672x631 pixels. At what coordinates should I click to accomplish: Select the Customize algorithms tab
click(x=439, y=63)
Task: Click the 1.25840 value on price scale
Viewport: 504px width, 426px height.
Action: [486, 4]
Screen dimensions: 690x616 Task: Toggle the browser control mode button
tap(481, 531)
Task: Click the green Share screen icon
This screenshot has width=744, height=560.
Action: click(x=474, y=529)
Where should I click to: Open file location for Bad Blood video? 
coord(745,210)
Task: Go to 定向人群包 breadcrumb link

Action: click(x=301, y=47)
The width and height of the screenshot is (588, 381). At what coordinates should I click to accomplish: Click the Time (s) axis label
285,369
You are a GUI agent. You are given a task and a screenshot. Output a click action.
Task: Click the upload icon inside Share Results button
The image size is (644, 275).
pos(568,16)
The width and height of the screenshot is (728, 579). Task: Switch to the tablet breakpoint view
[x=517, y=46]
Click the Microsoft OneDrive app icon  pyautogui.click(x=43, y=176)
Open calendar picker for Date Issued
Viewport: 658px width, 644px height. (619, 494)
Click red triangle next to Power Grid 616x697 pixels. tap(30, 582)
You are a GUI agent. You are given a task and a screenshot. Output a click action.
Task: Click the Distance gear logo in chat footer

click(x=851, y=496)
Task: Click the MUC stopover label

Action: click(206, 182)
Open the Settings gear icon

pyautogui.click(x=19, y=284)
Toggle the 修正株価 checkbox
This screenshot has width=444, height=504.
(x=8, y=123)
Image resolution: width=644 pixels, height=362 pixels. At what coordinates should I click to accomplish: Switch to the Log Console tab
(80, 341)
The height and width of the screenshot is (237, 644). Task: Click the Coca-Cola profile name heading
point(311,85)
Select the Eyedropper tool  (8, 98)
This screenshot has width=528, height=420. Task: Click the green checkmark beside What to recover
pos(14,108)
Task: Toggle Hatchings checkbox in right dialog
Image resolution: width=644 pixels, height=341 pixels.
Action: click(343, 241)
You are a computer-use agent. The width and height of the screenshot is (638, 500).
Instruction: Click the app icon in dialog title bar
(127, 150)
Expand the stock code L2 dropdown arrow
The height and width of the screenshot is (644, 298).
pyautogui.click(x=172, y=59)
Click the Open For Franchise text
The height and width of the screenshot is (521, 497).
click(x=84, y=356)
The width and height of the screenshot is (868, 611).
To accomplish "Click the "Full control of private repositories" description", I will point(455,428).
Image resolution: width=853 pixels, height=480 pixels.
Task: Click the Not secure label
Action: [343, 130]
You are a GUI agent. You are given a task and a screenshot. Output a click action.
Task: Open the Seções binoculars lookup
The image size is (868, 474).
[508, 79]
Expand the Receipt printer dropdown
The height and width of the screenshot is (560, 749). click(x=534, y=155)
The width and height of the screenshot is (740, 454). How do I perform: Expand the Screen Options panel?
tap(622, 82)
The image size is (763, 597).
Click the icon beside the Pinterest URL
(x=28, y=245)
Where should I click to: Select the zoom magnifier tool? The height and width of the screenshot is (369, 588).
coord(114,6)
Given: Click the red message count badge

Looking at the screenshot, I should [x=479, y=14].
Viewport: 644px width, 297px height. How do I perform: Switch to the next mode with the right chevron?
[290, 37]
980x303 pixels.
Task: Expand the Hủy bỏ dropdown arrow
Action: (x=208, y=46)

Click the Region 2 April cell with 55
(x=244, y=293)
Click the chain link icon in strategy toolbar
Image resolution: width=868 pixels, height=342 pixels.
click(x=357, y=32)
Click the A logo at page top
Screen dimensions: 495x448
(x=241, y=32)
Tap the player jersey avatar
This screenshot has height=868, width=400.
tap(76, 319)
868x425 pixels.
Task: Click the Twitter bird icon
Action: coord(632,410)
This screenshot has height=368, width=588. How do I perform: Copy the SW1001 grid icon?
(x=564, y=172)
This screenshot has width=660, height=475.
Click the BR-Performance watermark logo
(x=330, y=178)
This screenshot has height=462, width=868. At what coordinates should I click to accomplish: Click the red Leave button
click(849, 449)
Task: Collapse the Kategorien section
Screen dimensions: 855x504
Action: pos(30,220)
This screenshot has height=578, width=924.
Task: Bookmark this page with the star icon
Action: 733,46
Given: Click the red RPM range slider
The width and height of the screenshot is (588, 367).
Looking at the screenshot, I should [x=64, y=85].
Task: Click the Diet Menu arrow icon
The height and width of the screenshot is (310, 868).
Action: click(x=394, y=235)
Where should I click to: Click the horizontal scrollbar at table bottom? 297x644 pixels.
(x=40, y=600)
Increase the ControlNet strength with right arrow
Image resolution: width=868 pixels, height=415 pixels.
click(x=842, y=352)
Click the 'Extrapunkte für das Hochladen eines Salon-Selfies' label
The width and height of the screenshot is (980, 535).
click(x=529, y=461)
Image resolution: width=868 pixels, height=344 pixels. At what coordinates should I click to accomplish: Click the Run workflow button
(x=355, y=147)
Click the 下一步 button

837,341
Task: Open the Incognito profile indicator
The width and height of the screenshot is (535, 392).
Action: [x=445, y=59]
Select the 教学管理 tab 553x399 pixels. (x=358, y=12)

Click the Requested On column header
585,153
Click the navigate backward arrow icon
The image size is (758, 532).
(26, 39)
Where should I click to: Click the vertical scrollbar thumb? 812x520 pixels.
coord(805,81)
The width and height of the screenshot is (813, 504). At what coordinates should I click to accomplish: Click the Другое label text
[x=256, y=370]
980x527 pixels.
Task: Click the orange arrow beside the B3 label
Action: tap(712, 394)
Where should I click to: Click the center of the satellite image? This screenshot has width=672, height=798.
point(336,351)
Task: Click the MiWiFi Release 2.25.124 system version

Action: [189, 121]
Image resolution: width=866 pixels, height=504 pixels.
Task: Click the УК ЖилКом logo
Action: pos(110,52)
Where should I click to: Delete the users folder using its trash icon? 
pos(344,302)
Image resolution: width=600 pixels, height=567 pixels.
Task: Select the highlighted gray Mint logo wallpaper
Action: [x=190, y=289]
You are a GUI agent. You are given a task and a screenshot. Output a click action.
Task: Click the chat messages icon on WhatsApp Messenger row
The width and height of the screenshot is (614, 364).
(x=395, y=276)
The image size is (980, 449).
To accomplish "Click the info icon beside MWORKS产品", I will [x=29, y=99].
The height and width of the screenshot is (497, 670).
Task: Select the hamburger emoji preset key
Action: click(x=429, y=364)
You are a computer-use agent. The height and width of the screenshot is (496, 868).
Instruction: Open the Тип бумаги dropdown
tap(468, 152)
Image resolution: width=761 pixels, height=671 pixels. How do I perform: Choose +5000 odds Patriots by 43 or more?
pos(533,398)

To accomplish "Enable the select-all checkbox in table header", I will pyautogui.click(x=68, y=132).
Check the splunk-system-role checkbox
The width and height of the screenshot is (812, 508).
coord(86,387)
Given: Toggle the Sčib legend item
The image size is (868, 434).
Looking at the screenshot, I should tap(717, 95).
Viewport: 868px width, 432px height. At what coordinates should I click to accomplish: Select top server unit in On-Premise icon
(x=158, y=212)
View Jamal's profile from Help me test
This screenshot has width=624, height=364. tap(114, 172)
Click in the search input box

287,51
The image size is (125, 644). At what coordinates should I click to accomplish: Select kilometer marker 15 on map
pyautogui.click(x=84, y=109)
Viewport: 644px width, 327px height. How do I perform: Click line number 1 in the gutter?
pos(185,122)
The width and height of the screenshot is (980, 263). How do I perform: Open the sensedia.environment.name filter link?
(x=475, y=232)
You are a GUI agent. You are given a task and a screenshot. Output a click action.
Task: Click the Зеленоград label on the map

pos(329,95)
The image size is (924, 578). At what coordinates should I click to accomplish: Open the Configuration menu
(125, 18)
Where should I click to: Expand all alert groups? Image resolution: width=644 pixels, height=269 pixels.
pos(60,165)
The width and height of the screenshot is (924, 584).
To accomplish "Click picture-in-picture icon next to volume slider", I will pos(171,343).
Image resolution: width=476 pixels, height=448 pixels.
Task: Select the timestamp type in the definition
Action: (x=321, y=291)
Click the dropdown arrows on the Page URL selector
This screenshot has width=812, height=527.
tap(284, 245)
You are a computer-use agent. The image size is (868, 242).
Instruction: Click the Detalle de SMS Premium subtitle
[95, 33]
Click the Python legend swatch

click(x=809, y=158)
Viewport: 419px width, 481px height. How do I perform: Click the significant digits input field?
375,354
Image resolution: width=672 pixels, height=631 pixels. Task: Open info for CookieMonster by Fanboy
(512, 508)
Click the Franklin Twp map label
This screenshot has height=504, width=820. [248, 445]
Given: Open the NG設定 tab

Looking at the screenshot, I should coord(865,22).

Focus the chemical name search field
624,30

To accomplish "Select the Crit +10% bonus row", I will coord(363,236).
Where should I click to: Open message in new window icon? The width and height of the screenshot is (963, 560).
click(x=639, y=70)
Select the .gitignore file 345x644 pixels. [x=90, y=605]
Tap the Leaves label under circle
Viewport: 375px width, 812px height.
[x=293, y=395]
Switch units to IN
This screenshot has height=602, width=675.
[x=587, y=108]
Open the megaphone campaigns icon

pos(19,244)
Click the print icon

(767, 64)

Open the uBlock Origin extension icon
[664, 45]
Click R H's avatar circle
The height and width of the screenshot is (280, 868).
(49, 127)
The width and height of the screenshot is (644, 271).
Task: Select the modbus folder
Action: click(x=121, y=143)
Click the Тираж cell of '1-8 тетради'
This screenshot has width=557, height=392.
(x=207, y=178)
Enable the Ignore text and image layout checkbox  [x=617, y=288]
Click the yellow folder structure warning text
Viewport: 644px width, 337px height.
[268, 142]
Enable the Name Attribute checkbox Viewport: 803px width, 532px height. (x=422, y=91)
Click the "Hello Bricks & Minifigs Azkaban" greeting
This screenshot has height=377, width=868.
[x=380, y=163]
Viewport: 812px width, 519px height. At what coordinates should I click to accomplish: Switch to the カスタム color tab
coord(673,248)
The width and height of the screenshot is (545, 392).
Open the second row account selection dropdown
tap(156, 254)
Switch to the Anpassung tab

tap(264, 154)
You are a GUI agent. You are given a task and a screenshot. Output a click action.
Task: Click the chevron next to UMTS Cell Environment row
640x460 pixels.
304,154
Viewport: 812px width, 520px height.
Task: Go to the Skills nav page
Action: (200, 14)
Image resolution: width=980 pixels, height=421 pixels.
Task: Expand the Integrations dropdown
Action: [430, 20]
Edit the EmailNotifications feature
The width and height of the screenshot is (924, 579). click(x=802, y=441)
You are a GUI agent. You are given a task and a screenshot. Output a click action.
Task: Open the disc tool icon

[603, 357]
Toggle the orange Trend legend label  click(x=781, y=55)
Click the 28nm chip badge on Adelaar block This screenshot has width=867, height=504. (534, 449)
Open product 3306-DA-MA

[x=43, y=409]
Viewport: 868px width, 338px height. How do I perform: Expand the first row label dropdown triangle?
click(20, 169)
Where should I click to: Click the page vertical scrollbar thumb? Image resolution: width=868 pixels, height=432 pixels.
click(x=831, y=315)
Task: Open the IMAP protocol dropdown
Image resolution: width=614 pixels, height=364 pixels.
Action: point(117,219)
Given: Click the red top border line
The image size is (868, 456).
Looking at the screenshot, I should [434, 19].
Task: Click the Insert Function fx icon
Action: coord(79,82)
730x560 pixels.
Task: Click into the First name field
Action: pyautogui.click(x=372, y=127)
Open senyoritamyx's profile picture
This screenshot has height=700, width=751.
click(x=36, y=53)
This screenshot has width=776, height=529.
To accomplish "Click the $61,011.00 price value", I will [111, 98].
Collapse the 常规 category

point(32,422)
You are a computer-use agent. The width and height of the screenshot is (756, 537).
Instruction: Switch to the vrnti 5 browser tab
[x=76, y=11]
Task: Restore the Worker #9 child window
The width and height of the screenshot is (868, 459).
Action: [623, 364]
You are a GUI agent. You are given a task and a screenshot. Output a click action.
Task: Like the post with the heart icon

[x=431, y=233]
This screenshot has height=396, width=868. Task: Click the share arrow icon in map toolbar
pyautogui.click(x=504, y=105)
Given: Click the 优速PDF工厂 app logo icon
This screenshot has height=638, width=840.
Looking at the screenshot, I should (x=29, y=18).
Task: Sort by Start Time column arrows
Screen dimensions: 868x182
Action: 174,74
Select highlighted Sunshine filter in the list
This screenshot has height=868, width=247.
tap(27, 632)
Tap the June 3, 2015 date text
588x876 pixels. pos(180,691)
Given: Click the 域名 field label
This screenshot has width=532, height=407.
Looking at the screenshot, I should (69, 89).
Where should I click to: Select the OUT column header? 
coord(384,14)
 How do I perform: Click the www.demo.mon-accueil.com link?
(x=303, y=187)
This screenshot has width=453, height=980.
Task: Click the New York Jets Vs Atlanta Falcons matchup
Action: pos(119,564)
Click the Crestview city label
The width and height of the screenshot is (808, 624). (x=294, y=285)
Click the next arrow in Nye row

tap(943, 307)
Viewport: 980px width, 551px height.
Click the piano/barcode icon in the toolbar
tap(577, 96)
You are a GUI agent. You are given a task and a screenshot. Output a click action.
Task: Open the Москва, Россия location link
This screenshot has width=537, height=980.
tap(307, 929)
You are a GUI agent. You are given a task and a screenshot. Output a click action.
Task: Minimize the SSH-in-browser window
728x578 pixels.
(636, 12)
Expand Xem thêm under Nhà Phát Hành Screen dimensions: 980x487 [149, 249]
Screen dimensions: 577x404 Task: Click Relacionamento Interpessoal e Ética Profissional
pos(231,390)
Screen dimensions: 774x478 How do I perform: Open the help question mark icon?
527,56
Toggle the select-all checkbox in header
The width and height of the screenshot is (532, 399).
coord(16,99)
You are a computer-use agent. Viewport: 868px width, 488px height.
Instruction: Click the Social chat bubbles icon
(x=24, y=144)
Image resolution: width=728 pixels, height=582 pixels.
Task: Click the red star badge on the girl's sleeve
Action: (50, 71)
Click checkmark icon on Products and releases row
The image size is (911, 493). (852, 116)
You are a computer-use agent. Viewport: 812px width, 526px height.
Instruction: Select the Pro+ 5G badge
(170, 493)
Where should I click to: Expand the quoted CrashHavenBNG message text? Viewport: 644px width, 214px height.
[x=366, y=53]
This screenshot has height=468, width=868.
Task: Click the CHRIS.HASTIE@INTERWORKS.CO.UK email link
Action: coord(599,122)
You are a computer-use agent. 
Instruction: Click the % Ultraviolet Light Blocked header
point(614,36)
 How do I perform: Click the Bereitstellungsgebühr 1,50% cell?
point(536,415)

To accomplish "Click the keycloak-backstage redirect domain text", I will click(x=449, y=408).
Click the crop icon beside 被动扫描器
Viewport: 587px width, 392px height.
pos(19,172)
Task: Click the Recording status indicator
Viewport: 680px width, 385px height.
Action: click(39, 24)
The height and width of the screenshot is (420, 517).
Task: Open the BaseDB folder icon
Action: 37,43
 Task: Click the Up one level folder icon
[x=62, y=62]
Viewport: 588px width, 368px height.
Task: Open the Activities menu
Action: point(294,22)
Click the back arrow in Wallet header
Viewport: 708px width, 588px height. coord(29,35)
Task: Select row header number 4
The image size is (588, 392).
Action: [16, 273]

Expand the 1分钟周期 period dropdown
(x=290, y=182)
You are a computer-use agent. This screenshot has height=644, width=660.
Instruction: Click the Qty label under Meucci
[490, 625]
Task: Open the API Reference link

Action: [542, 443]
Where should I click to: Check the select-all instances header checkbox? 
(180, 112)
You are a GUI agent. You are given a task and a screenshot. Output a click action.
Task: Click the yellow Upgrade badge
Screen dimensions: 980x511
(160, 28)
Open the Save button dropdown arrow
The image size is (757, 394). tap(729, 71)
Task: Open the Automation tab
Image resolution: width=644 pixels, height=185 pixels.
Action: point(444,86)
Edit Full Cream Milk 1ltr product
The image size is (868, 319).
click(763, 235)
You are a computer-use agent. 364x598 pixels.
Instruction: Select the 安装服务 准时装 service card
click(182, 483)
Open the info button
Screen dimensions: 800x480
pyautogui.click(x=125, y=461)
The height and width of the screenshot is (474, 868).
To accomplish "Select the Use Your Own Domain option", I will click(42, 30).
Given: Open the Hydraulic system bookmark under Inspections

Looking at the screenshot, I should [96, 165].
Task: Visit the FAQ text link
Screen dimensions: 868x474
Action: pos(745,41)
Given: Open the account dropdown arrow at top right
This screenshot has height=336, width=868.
········
# Requirement:
Return the lines above, starting at the one that contains "Given: Open the Hydraulic" and running through the last, exactly as they appear, with no extra lines.

# Exercise solution:
Given: Open the Hydraulic system bookmark under Inspections

Looking at the screenshot, I should [96, 165].
Task: Visit the FAQ text link
Screen dimensions: 868x474
Action: pos(745,41)
Given: Open the account dropdown arrow at top right
This screenshot has height=336, width=868.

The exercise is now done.